I have been tasked with migrating a Microsoft SQL Server 2005 database to MySQL 5.6 (these are both database servers runnig locally) and would really appreciate some help.

-MSSQL source database has latin1 collation (so has ISO 8859-1 character set right?) but doesn't have any char/varchar fields (any string field is nvarchar/nchar) so all this data should be using the UCS-2 character set.

-MySQL target database wants the character set UTF-8

I decided to use the database migration toolkit in the latest version of the MySQL workbench. at first it worked fine and migrated everything as expected. But I have been totally tripped up upon encountering UCS-2 surrogate pair characters in the MSSQL database.

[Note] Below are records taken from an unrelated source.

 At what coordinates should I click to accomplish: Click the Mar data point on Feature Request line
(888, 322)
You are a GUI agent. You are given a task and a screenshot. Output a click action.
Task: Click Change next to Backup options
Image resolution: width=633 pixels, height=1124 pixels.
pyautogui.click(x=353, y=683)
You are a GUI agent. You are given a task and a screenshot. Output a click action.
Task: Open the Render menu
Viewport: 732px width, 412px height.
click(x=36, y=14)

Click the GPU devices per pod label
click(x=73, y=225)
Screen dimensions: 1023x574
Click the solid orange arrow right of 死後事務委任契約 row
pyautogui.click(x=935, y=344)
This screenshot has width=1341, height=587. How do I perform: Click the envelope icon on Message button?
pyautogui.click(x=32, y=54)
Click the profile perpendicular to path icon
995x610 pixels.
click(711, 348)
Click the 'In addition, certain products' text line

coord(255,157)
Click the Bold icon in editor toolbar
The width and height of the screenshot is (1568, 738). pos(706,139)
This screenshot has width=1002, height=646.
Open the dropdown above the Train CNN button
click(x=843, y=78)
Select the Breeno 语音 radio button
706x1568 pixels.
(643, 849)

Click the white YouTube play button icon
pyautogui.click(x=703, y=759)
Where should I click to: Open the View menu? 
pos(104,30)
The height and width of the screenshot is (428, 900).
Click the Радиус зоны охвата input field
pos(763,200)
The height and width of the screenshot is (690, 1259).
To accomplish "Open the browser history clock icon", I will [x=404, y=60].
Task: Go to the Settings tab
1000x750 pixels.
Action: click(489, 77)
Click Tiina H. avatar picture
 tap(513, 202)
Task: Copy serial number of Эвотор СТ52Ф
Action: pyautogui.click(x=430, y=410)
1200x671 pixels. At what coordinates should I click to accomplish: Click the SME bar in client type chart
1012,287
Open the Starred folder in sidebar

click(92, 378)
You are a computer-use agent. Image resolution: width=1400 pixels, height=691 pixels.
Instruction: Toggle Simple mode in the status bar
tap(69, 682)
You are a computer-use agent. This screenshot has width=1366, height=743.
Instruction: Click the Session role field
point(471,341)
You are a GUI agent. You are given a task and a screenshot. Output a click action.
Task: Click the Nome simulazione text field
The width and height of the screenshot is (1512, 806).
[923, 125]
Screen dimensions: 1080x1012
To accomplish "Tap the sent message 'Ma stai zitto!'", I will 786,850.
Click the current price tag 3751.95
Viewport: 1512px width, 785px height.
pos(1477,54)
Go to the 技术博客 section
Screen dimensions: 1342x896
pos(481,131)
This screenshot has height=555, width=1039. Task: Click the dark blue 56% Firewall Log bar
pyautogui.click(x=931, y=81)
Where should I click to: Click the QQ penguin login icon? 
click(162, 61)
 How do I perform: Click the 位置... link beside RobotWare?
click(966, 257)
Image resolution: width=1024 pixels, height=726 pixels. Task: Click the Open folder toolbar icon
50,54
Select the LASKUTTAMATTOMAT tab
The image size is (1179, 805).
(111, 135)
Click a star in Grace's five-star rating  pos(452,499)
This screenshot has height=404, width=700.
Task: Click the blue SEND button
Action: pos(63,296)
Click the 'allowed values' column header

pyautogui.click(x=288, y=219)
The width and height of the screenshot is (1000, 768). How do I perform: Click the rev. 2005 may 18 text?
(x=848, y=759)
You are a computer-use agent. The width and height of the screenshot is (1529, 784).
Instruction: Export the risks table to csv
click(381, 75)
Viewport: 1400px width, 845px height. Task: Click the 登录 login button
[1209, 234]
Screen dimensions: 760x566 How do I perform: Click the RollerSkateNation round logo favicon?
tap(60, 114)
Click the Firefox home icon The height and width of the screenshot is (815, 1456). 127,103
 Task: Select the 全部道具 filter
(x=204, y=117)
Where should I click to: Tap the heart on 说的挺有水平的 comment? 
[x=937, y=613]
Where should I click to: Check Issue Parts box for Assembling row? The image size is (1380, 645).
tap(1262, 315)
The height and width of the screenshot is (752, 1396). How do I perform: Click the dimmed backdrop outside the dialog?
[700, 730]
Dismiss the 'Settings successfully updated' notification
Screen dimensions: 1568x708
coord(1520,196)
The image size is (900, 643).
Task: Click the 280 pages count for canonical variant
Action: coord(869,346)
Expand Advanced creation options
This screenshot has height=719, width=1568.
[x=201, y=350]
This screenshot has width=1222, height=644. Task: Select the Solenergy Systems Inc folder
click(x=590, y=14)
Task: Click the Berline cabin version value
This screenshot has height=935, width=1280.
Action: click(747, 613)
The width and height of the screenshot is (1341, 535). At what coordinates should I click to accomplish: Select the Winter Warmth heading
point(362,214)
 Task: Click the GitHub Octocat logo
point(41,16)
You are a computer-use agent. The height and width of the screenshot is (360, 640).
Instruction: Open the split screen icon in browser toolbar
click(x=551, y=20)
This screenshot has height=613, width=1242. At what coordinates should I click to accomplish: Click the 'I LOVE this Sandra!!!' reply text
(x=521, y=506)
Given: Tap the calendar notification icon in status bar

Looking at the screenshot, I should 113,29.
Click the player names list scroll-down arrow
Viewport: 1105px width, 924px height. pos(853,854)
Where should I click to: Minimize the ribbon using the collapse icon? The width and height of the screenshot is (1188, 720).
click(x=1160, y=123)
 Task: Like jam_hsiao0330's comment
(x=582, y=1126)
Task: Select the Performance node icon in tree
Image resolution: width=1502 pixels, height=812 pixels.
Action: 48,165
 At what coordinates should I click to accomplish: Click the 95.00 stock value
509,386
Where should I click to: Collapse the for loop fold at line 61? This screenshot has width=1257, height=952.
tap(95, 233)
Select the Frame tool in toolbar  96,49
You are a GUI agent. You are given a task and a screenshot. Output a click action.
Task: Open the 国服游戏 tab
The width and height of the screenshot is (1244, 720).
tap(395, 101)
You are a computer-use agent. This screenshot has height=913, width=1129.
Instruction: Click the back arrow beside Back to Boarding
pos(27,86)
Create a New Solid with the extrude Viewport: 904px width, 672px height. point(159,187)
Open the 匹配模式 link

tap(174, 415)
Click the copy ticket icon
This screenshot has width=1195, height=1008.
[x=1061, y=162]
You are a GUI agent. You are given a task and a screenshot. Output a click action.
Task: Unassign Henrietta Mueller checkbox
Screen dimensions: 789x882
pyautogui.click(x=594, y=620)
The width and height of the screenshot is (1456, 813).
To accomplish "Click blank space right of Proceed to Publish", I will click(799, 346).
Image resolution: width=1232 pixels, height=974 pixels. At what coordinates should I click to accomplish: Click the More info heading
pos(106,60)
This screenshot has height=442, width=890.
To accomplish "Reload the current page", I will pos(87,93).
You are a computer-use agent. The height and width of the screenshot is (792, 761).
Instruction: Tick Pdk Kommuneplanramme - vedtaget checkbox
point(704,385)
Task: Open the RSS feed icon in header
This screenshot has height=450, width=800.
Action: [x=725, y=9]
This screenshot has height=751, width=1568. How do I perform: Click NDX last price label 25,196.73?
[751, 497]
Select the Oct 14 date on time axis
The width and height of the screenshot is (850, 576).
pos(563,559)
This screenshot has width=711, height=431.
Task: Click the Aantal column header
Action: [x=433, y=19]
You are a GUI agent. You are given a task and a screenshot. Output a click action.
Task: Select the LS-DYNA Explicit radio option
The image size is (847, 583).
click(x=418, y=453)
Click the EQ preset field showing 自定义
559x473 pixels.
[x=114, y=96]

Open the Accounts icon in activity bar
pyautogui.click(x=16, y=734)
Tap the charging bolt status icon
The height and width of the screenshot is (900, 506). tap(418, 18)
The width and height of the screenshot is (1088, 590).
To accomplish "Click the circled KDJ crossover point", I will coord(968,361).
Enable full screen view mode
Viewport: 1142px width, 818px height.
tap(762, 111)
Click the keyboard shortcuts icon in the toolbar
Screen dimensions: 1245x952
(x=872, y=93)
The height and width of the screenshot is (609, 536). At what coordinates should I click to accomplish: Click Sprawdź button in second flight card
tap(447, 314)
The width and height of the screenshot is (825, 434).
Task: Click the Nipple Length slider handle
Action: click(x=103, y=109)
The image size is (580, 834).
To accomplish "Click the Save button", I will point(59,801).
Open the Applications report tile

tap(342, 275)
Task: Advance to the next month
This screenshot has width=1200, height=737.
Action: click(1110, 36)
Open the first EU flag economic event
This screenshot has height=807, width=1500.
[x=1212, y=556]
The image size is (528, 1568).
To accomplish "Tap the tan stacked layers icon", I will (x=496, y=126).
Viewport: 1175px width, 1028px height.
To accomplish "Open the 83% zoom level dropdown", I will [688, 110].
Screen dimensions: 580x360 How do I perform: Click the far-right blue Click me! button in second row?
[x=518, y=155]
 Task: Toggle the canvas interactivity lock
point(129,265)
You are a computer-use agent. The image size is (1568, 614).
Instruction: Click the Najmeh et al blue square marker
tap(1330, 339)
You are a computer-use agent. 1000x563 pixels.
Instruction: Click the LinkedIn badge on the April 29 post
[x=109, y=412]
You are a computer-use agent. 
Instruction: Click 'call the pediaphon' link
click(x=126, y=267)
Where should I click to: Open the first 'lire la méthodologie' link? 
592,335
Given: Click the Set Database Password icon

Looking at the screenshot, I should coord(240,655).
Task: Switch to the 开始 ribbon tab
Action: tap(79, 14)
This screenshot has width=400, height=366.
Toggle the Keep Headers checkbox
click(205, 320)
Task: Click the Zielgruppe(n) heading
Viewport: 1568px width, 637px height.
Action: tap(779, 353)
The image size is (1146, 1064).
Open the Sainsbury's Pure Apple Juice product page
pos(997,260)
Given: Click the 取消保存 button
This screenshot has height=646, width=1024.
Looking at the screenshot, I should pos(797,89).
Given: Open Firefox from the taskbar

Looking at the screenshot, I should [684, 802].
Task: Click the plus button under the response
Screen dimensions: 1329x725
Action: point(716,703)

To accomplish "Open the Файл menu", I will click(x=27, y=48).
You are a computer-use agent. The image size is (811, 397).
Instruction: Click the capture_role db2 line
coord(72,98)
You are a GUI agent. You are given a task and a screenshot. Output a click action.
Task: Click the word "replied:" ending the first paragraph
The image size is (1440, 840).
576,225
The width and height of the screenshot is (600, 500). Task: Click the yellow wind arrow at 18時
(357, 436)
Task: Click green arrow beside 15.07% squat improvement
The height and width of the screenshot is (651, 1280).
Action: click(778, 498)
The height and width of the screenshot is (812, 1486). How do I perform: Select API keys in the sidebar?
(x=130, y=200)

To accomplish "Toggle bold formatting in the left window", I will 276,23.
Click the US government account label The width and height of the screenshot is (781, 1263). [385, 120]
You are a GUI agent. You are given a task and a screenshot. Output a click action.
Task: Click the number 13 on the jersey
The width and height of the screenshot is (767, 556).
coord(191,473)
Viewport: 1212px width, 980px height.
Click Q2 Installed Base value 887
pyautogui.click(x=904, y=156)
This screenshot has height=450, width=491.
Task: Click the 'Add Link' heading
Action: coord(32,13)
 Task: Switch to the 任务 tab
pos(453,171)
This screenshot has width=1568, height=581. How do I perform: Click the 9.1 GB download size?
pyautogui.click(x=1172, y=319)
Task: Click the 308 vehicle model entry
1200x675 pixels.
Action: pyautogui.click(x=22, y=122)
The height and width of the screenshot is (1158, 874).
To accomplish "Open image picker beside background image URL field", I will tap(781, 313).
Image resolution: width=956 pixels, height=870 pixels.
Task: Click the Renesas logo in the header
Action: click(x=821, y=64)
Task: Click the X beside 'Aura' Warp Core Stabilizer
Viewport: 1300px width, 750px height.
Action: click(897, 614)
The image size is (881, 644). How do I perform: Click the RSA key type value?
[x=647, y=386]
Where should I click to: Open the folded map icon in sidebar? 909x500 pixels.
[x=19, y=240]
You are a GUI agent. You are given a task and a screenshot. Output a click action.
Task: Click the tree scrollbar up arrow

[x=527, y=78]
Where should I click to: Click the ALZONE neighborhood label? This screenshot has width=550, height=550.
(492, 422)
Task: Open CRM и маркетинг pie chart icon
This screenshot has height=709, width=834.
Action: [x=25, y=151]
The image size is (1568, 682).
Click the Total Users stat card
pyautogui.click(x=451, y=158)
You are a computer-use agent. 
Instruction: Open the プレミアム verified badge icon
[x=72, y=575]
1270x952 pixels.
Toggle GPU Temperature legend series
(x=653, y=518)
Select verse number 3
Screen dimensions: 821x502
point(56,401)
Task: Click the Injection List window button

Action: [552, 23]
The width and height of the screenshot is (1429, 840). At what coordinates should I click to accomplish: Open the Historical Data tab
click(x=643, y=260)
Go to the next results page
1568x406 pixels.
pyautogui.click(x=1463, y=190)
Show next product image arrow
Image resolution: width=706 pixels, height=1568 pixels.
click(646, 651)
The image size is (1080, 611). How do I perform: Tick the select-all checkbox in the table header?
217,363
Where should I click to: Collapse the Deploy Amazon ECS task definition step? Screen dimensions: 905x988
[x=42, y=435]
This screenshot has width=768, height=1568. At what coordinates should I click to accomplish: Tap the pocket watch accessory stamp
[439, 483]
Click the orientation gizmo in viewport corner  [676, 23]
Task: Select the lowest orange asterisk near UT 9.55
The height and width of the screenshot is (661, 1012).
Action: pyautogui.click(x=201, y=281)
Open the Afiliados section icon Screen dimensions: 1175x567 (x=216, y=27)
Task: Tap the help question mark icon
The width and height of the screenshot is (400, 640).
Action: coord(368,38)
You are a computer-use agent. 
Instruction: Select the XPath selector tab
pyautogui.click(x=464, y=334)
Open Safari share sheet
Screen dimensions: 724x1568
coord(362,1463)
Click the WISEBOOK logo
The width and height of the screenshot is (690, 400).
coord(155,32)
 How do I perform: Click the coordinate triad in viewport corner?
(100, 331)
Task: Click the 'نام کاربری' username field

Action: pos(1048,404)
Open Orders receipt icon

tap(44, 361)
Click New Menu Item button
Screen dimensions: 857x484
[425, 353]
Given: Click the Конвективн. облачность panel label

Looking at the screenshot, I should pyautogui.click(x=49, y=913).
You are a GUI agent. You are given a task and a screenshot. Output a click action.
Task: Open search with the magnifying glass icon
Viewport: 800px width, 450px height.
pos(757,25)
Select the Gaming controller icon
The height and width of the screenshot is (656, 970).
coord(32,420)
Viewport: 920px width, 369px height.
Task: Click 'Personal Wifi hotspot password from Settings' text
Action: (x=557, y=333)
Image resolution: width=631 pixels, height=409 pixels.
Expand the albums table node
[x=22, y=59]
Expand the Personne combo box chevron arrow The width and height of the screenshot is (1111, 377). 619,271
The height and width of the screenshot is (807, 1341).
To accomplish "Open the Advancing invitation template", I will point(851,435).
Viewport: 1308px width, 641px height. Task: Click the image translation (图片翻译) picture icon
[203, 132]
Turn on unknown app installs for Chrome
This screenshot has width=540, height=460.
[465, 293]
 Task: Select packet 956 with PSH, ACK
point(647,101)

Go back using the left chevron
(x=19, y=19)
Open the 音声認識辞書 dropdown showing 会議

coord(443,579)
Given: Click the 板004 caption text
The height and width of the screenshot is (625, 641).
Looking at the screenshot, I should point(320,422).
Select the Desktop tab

The migration toolkit copytable program did not provide a very useful error message: "Error during charset conversion of wstring: No error". It also did not provide any field/row information on the problem-causing data and would fail within chunks of 100 rows. So after searching through the 100 rows after the last successful insert I found that the issue seemed to be caused by two UCS-2 characters in one of the nvarchar fields. They are listed as surrogate pairs in the UCS-2 character set. They were specifically the characters DBC0 and DC83 (I got this by looking at the binary data for the field and comparing byte pairs (little endian) with data that was being migrated successfully).

When this surrogate pair was removed from the MSSQL database the row was migrated successfully to MySQL.

Here is the problem:

I have tried to search for these characters in a test MSSQL table (this chartest table is just various test strings an nvarchar field) to prepare a replacement script and keep getting strange results... I must be doing something incorrectly.

Searching for

SELECT * FROM chartest WHERE text LIKE NCHAR(0xdc83)

Will return any surrogate pair character (whether or not it uses DC83), but obviously, only if it is the only character (or part of the pair) in that field. This isn't a big deal since I would like to remove any instance of these anyway (I dont like to remove data like this but I think we can afford it).

Searching for

SELECT * FROM chartest WHERE text LIKE '%' + (NCHAR(0xdc83))+ '%'

Will return every row! Regardless of whether it even has a unicode character present in the field let alone the DC83 character. Is there a better way to find and replace these characters? Or something else I should try?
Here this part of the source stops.